▶ [Material proporcionado]
·····

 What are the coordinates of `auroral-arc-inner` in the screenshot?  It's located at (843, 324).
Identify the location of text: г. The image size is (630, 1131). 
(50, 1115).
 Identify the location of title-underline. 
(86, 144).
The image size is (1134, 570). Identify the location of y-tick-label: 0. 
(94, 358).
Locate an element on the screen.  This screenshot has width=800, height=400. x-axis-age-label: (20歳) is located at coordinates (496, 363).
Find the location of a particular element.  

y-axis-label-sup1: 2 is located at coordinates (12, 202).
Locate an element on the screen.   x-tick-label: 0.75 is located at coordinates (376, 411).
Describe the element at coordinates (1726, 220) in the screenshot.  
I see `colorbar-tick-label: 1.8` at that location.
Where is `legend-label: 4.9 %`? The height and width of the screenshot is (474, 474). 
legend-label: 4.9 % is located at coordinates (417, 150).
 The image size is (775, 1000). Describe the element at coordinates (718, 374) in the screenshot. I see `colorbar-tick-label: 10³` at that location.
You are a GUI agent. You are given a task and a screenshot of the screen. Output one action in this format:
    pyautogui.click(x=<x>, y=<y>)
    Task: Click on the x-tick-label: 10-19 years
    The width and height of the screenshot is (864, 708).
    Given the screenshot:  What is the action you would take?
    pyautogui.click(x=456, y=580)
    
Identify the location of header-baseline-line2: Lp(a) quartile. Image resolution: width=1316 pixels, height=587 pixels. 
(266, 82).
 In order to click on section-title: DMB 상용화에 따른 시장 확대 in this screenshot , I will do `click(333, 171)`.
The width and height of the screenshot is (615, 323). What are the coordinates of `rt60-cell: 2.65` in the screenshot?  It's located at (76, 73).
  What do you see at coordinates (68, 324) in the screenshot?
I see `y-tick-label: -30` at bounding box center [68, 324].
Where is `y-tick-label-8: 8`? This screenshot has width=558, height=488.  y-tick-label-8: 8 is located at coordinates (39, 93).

·····

▶ [Consigna de trabajo] Copie sin ningún cambio todas las entradas anteriores.

▶ [Respuesta al ejercicio]
 What are the coordinates of `auroral-arc-inner` in the screenshot?  It's located at (843, 324).
Identify the location of text: г. The image size is (630, 1131). 
(50, 1115).
 Identify the location of title-underline. 
(86, 144).
The image size is (1134, 570). Identify the location of y-tick-label: 0. 
(94, 358).
Locate an element on the screen.  This screenshot has width=800, height=400. x-axis-age-label: (20歳) is located at coordinates (496, 363).
Find the location of a particular element.  

y-axis-label-sup1: 2 is located at coordinates (12, 202).
Locate an element on the screen.   x-tick-label: 0.75 is located at coordinates (376, 411).
Describe the element at coordinates (1726, 220) in the screenshot.  
I see `colorbar-tick-label: 1.8` at that location.
Where is `legend-label: 4.9 %`? The height and width of the screenshot is (474, 474). 
legend-label: 4.9 % is located at coordinates (417, 150).
 The image size is (775, 1000). Describe the element at coordinates (718, 374) in the screenshot. I see `colorbar-tick-label: 10³` at that location.
You are a GUI agent. You are given a task and a screenshot of the screen. Output one action in this format:
    pyautogui.click(x=<x>, y=<y>)
    Task: Click on the x-tick-label: 10-19 years
    The width and height of the screenshot is (864, 708).
    Given the screenshot:  What is the action you would take?
    pyautogui.click(x=456, y=580)
    
Identify the location of header-baseline-line2: Lp(a) quartile. Image resolution: width=1316 pixels, height=587 pixels. 
(266, 82).
 In order to click on section-title: DMB 상용화에 따른 시장 확대 in this screenshot , I will do `click(333, 171)`.
The width and height of the screenshot is (615, 323). What are the coordinates of `rt60-cell: 2.65` in the screenshot?  It's located at (76, 73).
  What do you see at coordinates (68, 324) in the screenshot?
I see `y-tick-label: -30` at bounding box center [68, 324].
Where is `y-tick-label-8: 8`? This screenshot has width=558, height=488.  y-tick-label-8: 8 is located at coordinates (39, 93).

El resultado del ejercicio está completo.